According to the study, the captured lizards were obtained from February through May, September and December. [5] This period includes February and December – months when blacklegged ticks (deer tick), in the larvae and nymph stage, do not typically bite or feed on hosts.

“Positive results were obtained for several species that are not commonly, if ever, parasitized by I. scapularis (blacklegged tick),” according to the study.

PCR testing revealed 53.8% of the lizards to be positive for Borrelia burgdorferi, including those from 9 lizard species (six genera) and 9 sites in Florida and South Carolina. “The presence of DNA of 3 B. burgdorferi sensu lato species in over 50%.”

Lizards in the southeast are naturally infected with Lyme Borrelia, the authors report and may play a role in the enzootic maintenance of B. burgdorferi sensu lato in that region.

“It remains to be conclusively shown whether the strains infecting lizards in the southeastern United States are cultivable in BSK medium and infectious or pathogenic to humans.”
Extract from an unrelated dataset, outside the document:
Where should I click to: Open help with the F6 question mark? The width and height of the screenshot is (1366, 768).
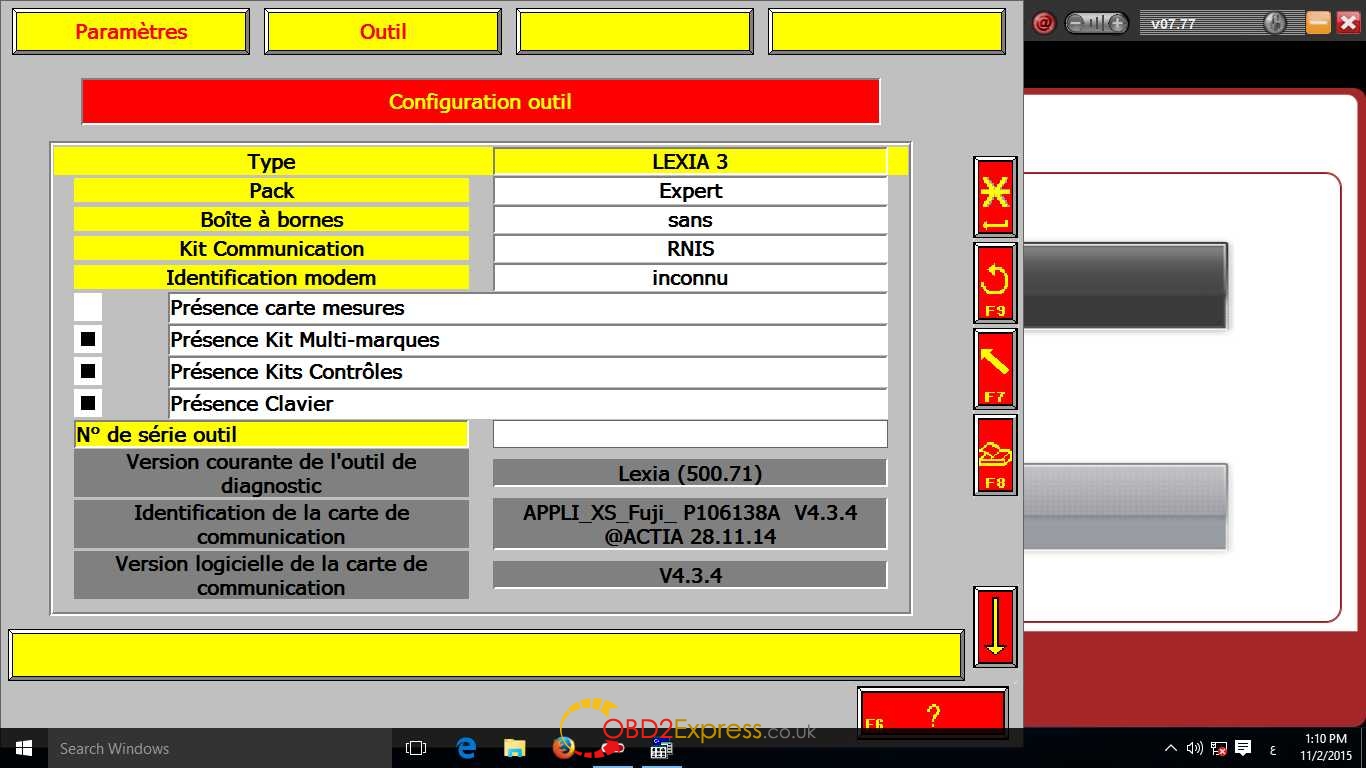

So, travelers heading south should be forewarned that many species of ticks are active during the winter months and pose a risk of transmitting a range of diseases.

 

References

  1. Entomological Society of America Position Paper. http://www.entsoc.org/PDF/2015/ESA-PolicyStatement-TickBorneDiseases.pdf
  2. Lantos PM, Nigrovic LE, Auwaerter PG, et al. Geographic Expansion of Lyme Disease in the Southeastern United States, 2000–2014. Open Forum Infectious Diseases. 2015;2(4):ofv143. doi:10.1093/ofid/ofv143. Available at http://www.ncbi.nlm.nih.gov/pmc/articles/PMC4629694/
  3. Clark KL, Leydet B, Hartman S. Lyme Borreliosis in Human Patients in Florida and Georgia, USA. Int J Med Sci 2013; 10(7):915-931. doi:10.7150/ijms.6273. Available from http://www.medsci.org/v10p0915.htm
  4. Discover Magazine. The Confounding Debate Over Lyme Disease in the South, December 2013. http://discovermagazine.com/2013/dec/14-southern-gothic
  5. Goddard. A 10-year study of tick biting in Mississippi. Journal of Agromedicine. 2002. Volume 8, Issue 2. http://www.tandfonline.com/doi/abs/10.1300/J096v08n02_06
  6. Clark K, Hendricks A, Burge D. Molecular Identification and Analysis of Borrelia burgdorferi Sensu Lato in Lizards in the Southeastern United States. Applied and Environmental Microbiology. 2005;71(5):2616-2625. doi:10.1128/AEM.71.5.2616-2625.2005.